### Given text
Develop Reference

Paper cut algorithm

I want to create a function to determine the most number of pieces of paper on a parent paper size
The formula above is still not optimal. If using the above formula will only produce at most 32 cut/sheet.
I want it like below.

This seems to be a very difficult problem to solve optimally. See http://lagrange.ime.usp.br/~lobato/packing/ for a discussion of a 2008 paper claiming that the problem is believed (but not proven) to be NP-hard. The researchers found some approximation algorithms and implemented them on that website.

The following solution uses Top-Down Dynamic Programming to find optimal solutions to this problem. I am providing this solution in C#, which shouldn't be too hard to convert into the language of your choice (or whatever style of pseudocode you prefer). I have tested this solution on your specific example and it completes in less than a second (I'm not sure how much less than a second).
It should be noted that this solution assumes that only guillotine cuts are allowed. This is a common restriction for real-world 2D Stock-Cutting applications and it greatly simplifies the solution complexity. However, CS, Math and other programming problems often allow all types of cutting, so in that case this solution would not necessarily find the optimal solution (but it would still provide a better heuristic answer than your current formula).
First, we need a value-structure to represent the size of the starting stock, the desired rectangle(s) and of the pieces cut from the stock (this needs to be a value-type because it will be used as the key to our memoization cache and other collections, and we need to to compare the actual values rather than an object reference address):
public struct Vector2D
{
public int X;
public int Y;
public Vector2D(int x, int y)
{
X = x;
Y = y;
}
}
Here is the main method to be called. Note that all values need to be in integers, for the specific case above this just means multiplying everything by 100. These methods here require integers, but are otherwise are scale-invariant so multiplying by 100 or 1000 or whatever won't affect performance (just make sure that the values don't overflow an int).
public int SolveMaxCount1R(Vector2D Parent, Vector2D Item)
######
### Dataset extract
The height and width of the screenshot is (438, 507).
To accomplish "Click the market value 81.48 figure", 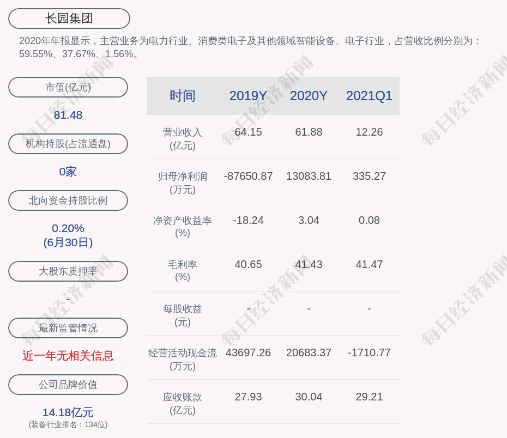I will click(x=68, y=115).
######
_Exercise tasks:_
**A)** In the paper cut algorithm thread, which kind of cuts does the C# solution assume are the only ones allowed?
**B)** From the paper cut algorithm thread, output the part that opens with the words containing "The following solution" and closes with "your current formula).".

_Solution set:_
**A)** Guillotine cuts.

**B)**
The following solution uses Top-Down Dynamic Programming to find optimal solutions to this problem. I am providing this solution in C#, which shouldn't be too hard to convert into the language of your choice (or whatever style of pseudocode you prefer). I have tested this solution on your specific example and it completes in less than a second (I'm not sure how much less than a second).
It should be noted that this solution assumes that only guillotine cuts are allowed. This is a common restriction for real-world 2D Stock-Cutting applications and it greatly simplifies the solution complexity. However, CS, Math and other programming problems often allow all types of cutting, so in that case this solution would not necessarily find the optimal solution (but it would still provide a better heuristic answer than your current formula).